** Aim of the exercise **
Retype exactly the lines from the one that contains "Given: Select the Bezel Color Black value" through the end of the listing, both included, but not the pictures.

** Records provided **
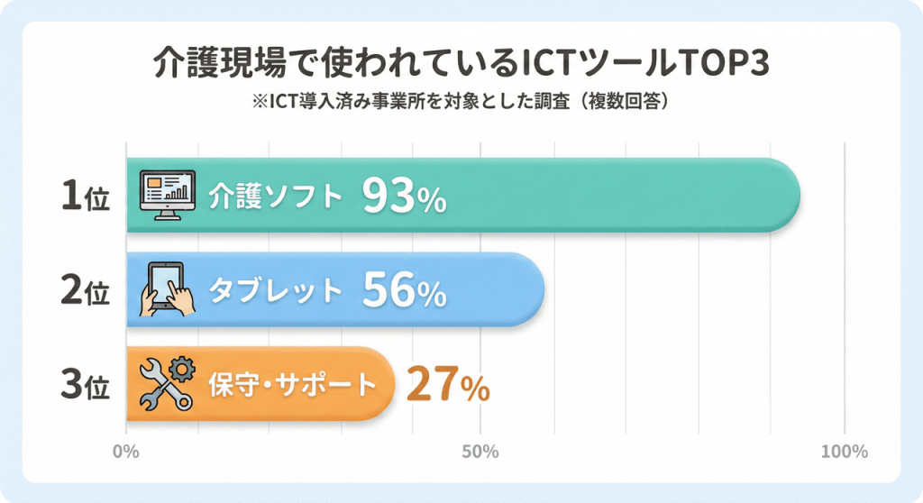This screenshot has height=503, width=923.
Task: Click the subtitle note starting with ※ICT導入済み
Action: pos(462,102)
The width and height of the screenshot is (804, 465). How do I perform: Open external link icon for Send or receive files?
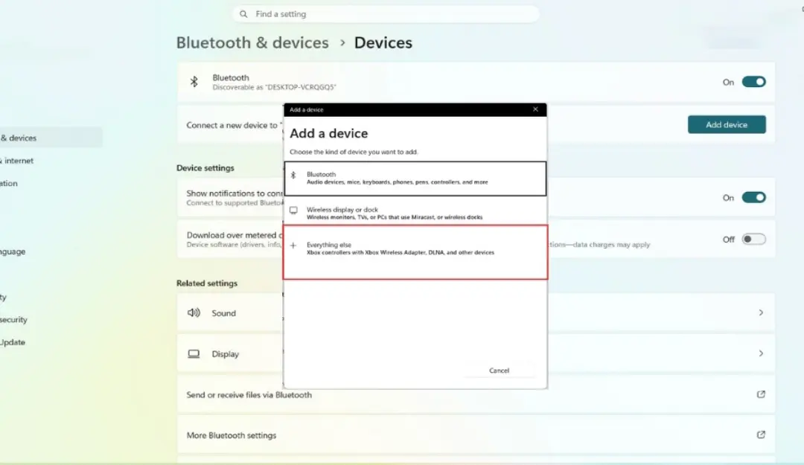tap(761, 394)
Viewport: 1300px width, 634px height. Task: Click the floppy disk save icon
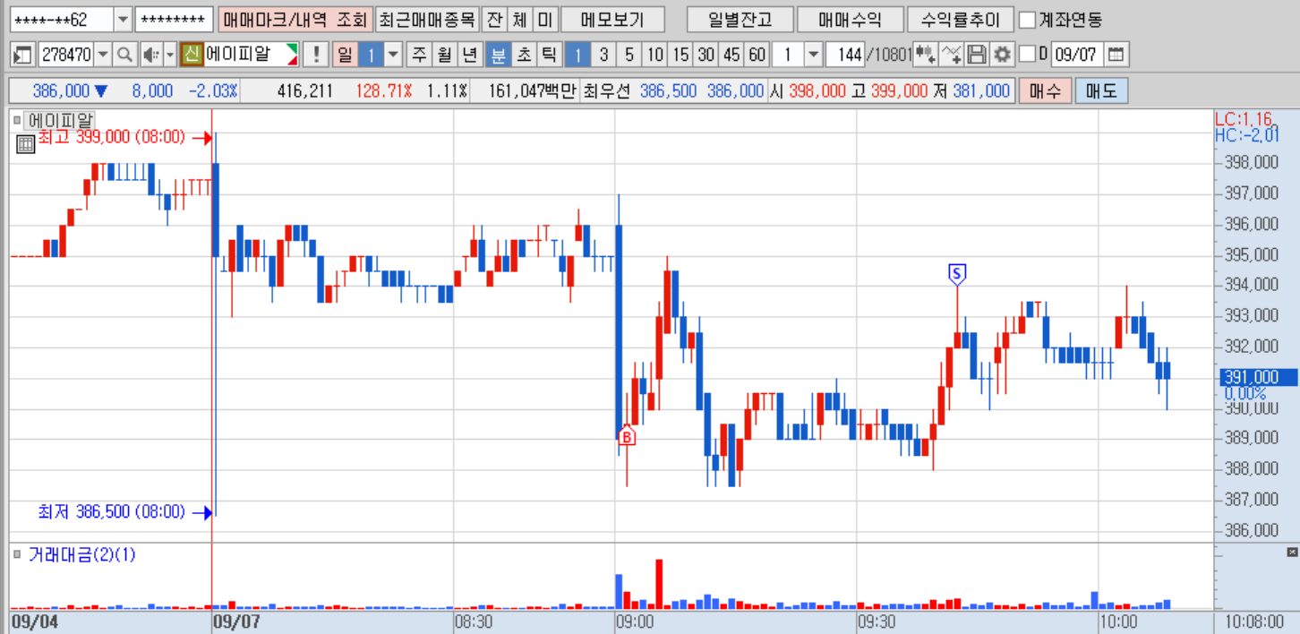[978, 55]
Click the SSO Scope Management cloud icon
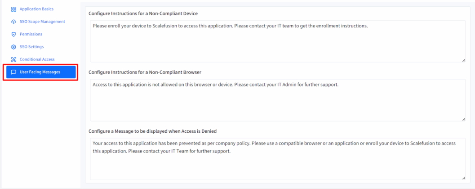Viewport: 475px width, 189px height. (x=13, y=22)
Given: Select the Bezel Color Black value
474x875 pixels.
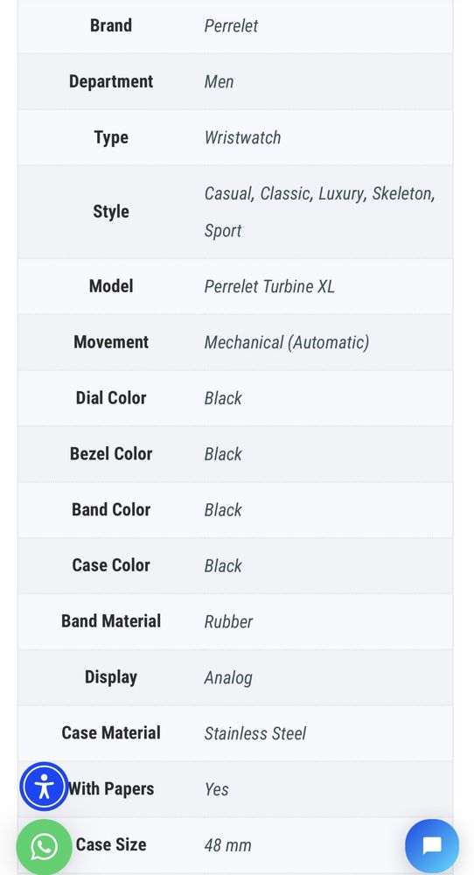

** Written answer **
Given: Select the Bezel Color Black value
474x875 pixels.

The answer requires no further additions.